C’est au fond la même méthode que les deux précédentes, mais en passant par des métaphores et en passant le relais d’une certaine façon, en faisant intervenir des éléments de médiation comme le maître (guru) et le mantra (« A »). C’est une pratique dite de purification, qui purifie l’expérience individuelle. Elle dissout l’unité apparente du soi et du corps en les agrégats matériels et immatériels et donne accès à la nature non produite des agrégats, des perceptions sensorielles et intelligibles.

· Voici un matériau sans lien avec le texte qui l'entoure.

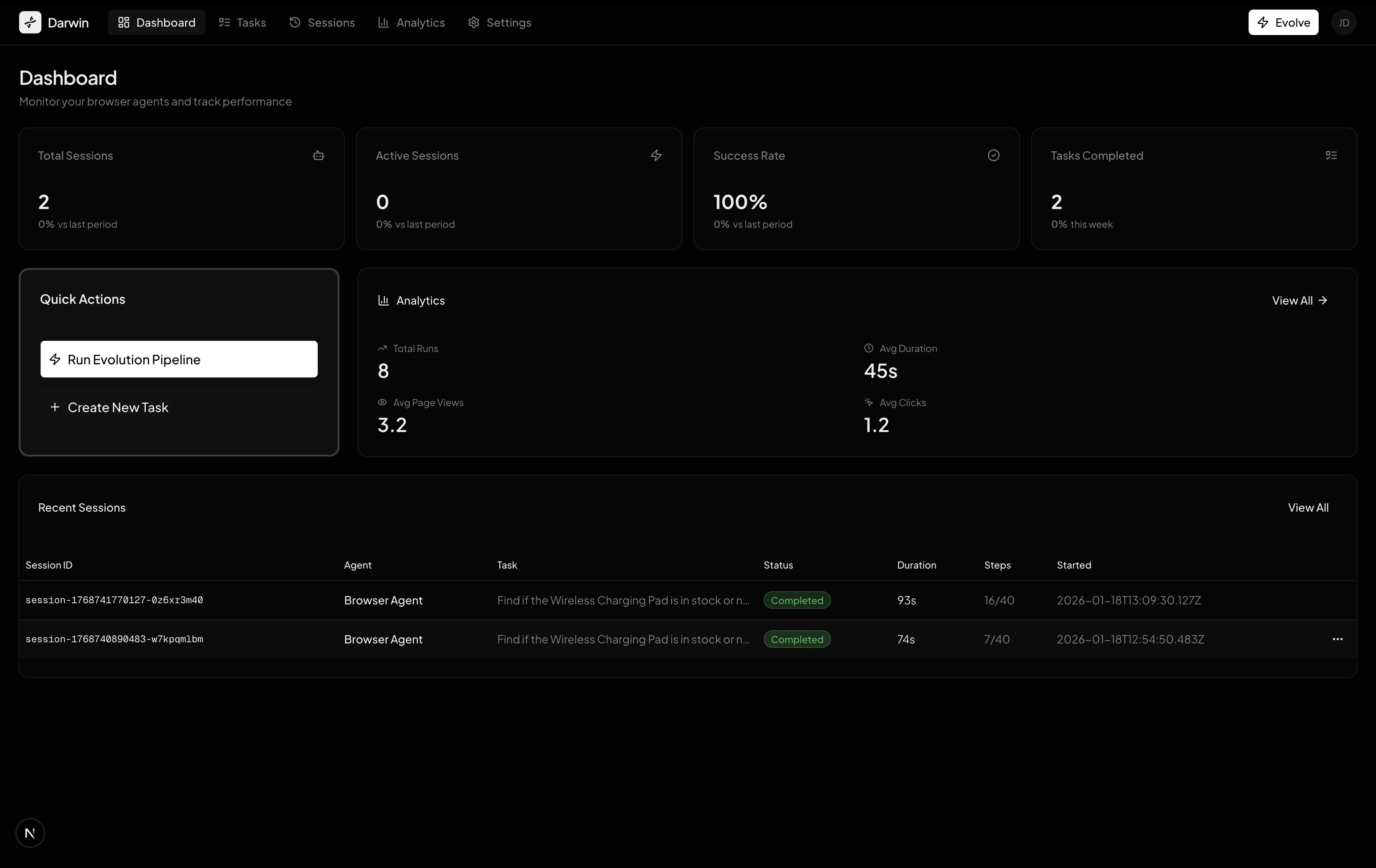The width and height of the screenshot is (1376, 868).
Task: Click the checklist icon in Tasks Completed card
Action: (x=1331, y=155)
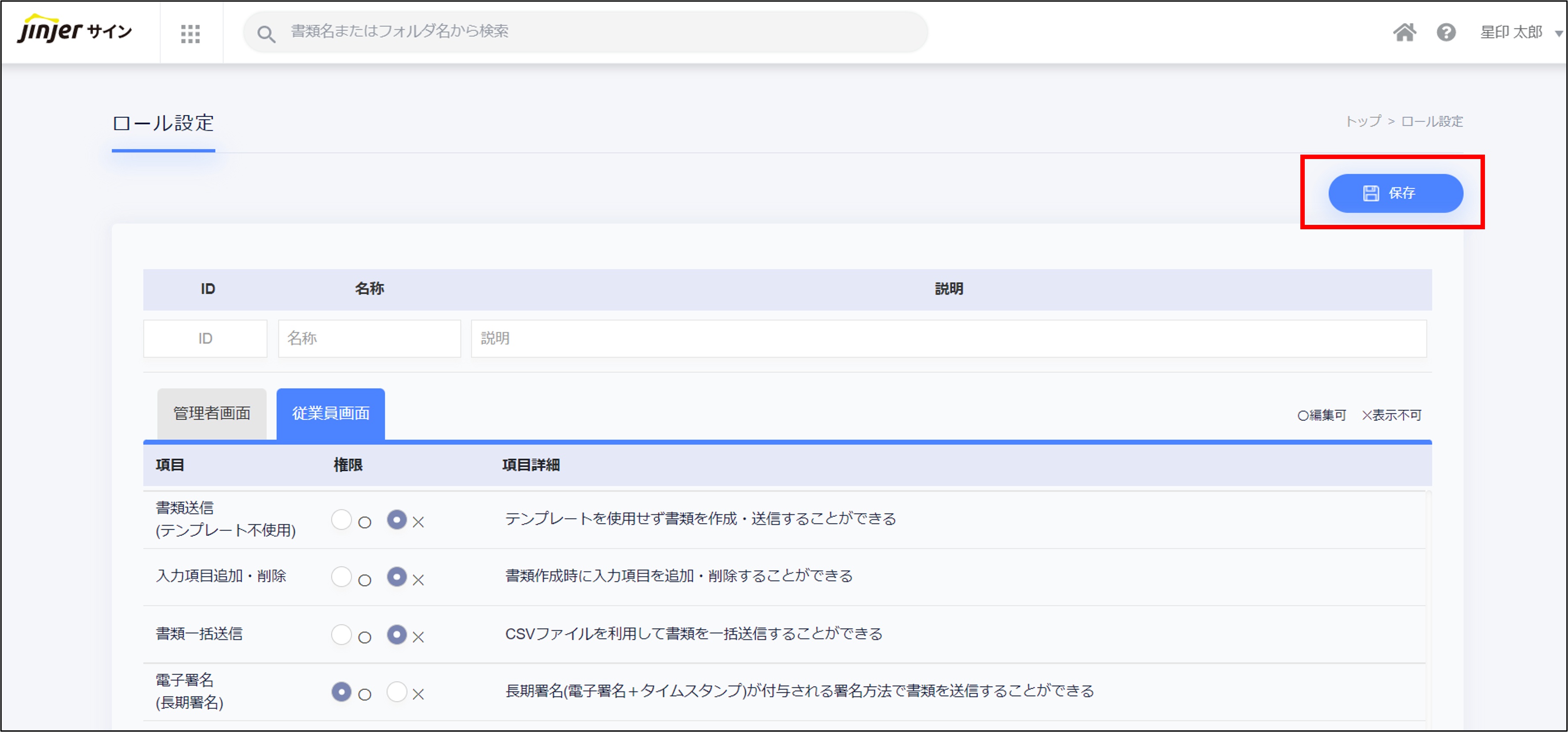Focus the ID input field
1568x732 pixels.
205,338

La syllabe « A » symbolise la non production. La pyramide trigonale pointant vers le bas est « l’origine des phénomènes » (S. dharmodaya T. chos ‘byung ), ou plutôt la nature vide (tout ce qui naît et disparaît ne naît pas véritablement) par laquelle tous les phénomènes sont scellés. En récitant A, en demeurant dans la non production, toutes les perceptions sensorielles et représentations sont scellées, reconnues comme la non production. Tantriquement, « l’origine des phénomènes » est le Spontané (S. sahaja T. lhan cig skyes pa), symbolisée par Vajravarāhī. Mais dans cette pratique, la visualisation est métaphorique mais de façon assez schématique. Le mot « nectar » (S. amṛta T. bdud rtsi) signifie le « sans-mort ». Non production équivaut non destruction. La non production, symbolisée par la syllabe A, est donc le nectar « d’immortalité ». Tous les phénomènes potentiels (passé, présent et futur), symbolisés par la pyramide trigonale, sont remplis par le nectar et le dharmodaya rempli, ce nectar purifie même les fruits de la mauvaise perception et de de la non-reconnaissance (S. avidya), présents en ce que nous concevons comme notre corps matériel, nos actes, obnubilations etc. Ce qui reste n’est ni être ni non être, mais non production.

Au lieu de rester au niveau d’une analyse ou d’un raisonnement intellectuel continu, la visualisation servira de fil rouge, permettant quelquefois l’analyse, le raisonnement, mais aussi un état non-discursif, qui est alors incorporé dans la pratique. Le travail tantôt au niveau discursif et tantôt au niveau non discursif avec la visualisation métaphorique comme fil rouge permettra une approche double ou triple, si on inclue l’approche métaphorique.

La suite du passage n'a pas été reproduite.